Um condensado de Bose-Einstein, ou BEC, é um estado da matéria que se forma quando um gás de certas partículas é resfriado até próximo do zero absoluto. Nesse ponto, as partículas são reduzidas ao seu nível de energia mais baixo e param de se mover individualmente. Nesse congelamento profundo, as partículas podem começar a "sentir" os efeitos quânticos umas das outras e podem atuar como uma entidade coerente — uma fase única que pode resultar em física exótica.
BECs foram obtidos em diversas espécies atômicas. (Um dos primeiros casos foi com átomos de sódio, por Wolfgang Ketterle, do MIT, que dividiu o Prêmio Nobel de Física de 2001 pelo resultado.) No entanto, ninguém conseguiu produzir um BEC a partir de átomos radioativos. Fazer isso seria excepcionalmente desafiador, já que a maioria dos radioisótopos tem meias-vidas curtas e decairia completamente antes de ser resfriada o suficiente para formar um BEC.
No entanto, Formaggio questionou-se: se átomos radioativos pudessem ser transformados em um BEC, isso aumentaria de alguma forma a produção de neutrinos? Ao tentar resolver os cálculos da mecânica quântica, ele descobriu inicialmente que tal efeito não era provável.
“Acabou sendo uma falácia — não podemos acelerar o processo de decaimento radioativo e a produção de neutrinos apenas fazendo um condensado de Bose-Einstein”, diz Formaggio.
Em sincronia com a ótica
Vários anos depois, Jones revisitou a ideia, com um ingrediente adicional: a superradiância — um fenômeno da óptica quântica que ocorre quando um conjunto de átomos emissores de luz é estimulado a se comportar em sincronia. Nessa fase coerente, prevê-se que os átomos emitam uma rajada de fótons "superradiante", ou seja, mais radiante do que quando os átomos estão normalmente fora de sincronia.
Jones propôs a Formaggio que talvez um efeito superradiante semelhante fosse possível em um condensado de Bose-Einstein radioativo, o que poderia então resultar em uma explosão semelhante de neutrinos. Os físicos se dedicaram a elaborar as equações da mecânica quântica que regem como os átomos emissores de luz se transformam de um estado inicial coerente para um estado superradiante. Eles usaram as mesmas equações para descobrir o que os átomos radioativos em um estado BEC coerente fariam.

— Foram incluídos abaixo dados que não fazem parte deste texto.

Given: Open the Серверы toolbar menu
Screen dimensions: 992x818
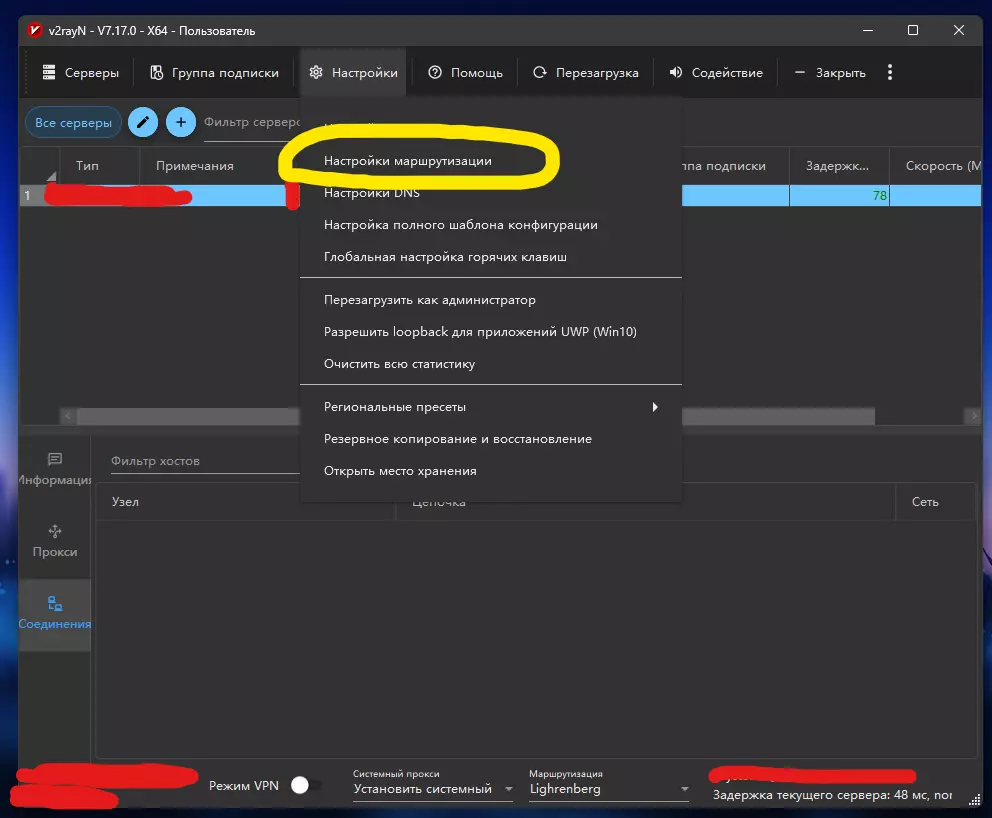Looking at the screenshot, I should [x=80, y=73].

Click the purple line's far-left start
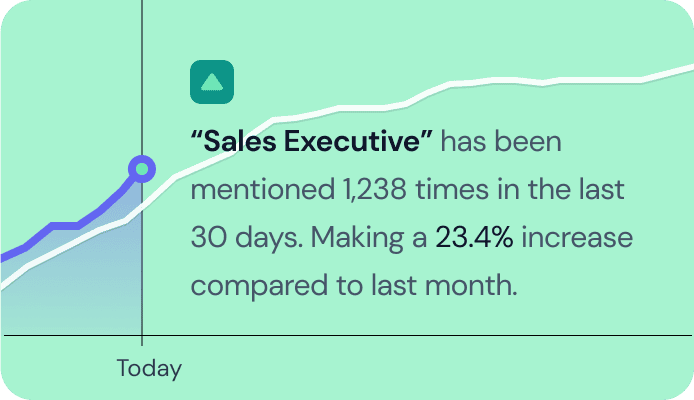(x=4, y=257)
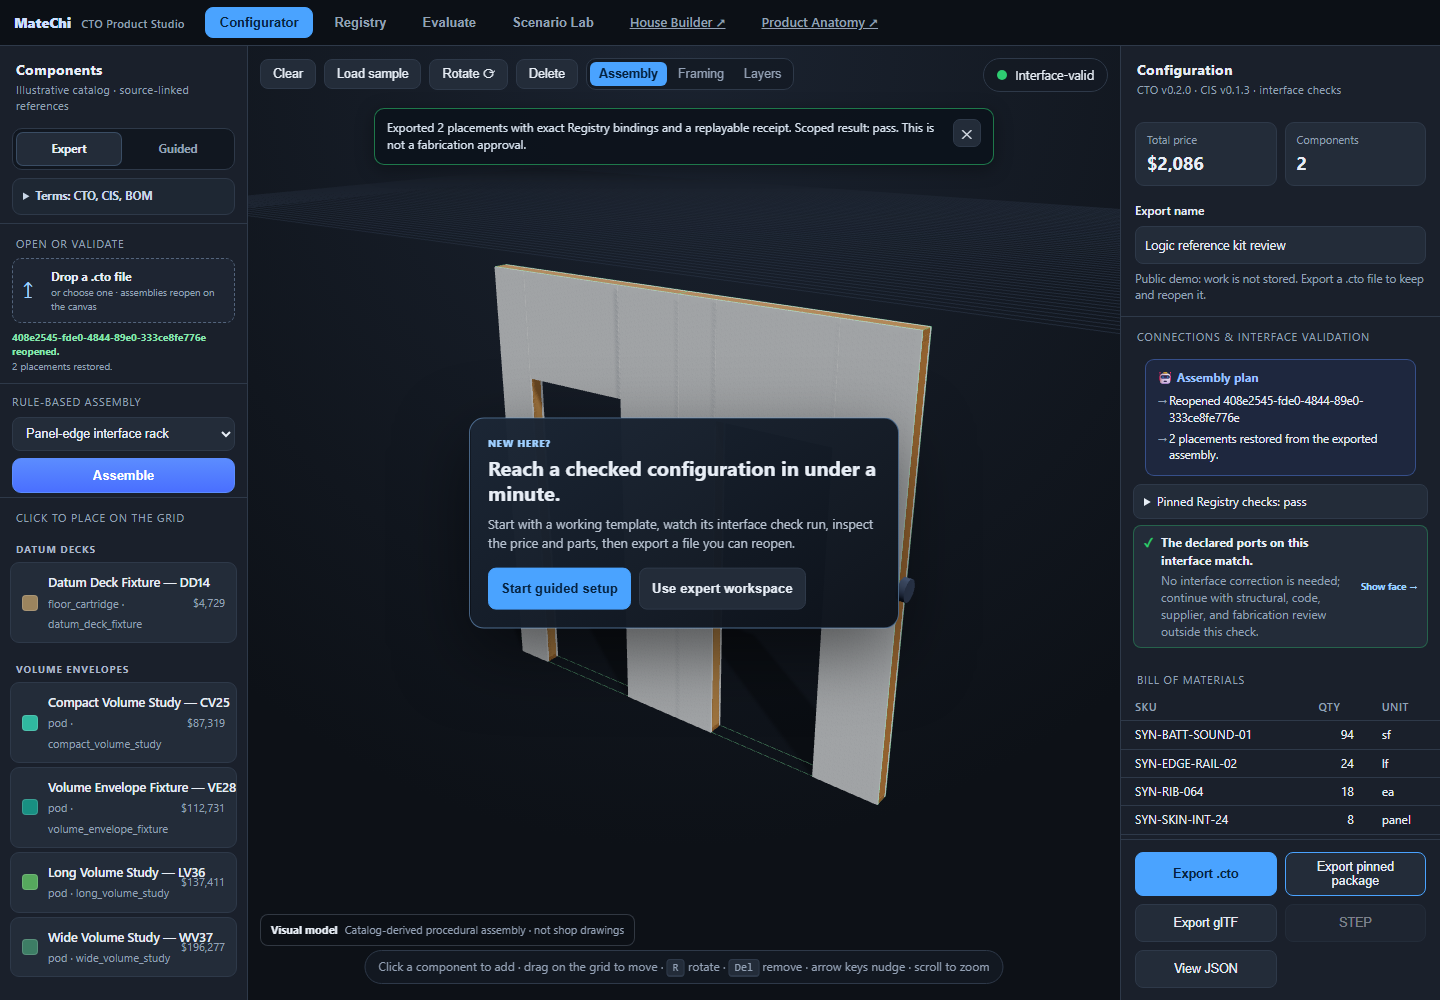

“O resultado é: você obtém muito mais fótons, mais rapidamente, e quando aplica as mesmas regras a algo que produz neutrinos, isso produzirá muito mais neutrinos, mais rapidamente”, explica Formaggio. “Foi quando as peças se encaixaram, que a superradiância em um condensado radioativo pôde permitir essa emissão acelerada de neutrinos, semelhante à de um laser.”
Para testar seu conceito em teoria, a equipe calculou como os neutrinos seriam produzidos a partir de uma nuvem de 1 milhão de átomos de rubídio-83 super-resfriados. Eles descobriram que, no estado BEC coerente, os átomos decaíam radioativamente a uma taxa acelerada, liberando um feixe de neutrinos semelhante a um laser em minutos.
Agora que os físicos demonstraram teoricamente que um laser de neutrinos é possível, eles planejam testar a ideia com uma pequena configuração de mesa.
“Deveria ser suficiente pegar esse material radioativo, vaporizá-lo, aprisioná-lo com lasers, resfriá-lo e então transformá-lo em um condensado de Bose-Einstein”, diz Jones. “Aí, ele deveria começar a gerar essa superradiância espontaneamente.”
A dupla reconhece que tal experimento exigirá uma série de precauções e manipulação cuidadosa.
"Se conseguirmos demonstrar isso em laboratório, as pessoas poderão pensar: podemos usar isso como um detector de neutrinos? Ou como uma nova forma de comunicação?", diz Formaggio. "É aí que a diversão começa de verdade."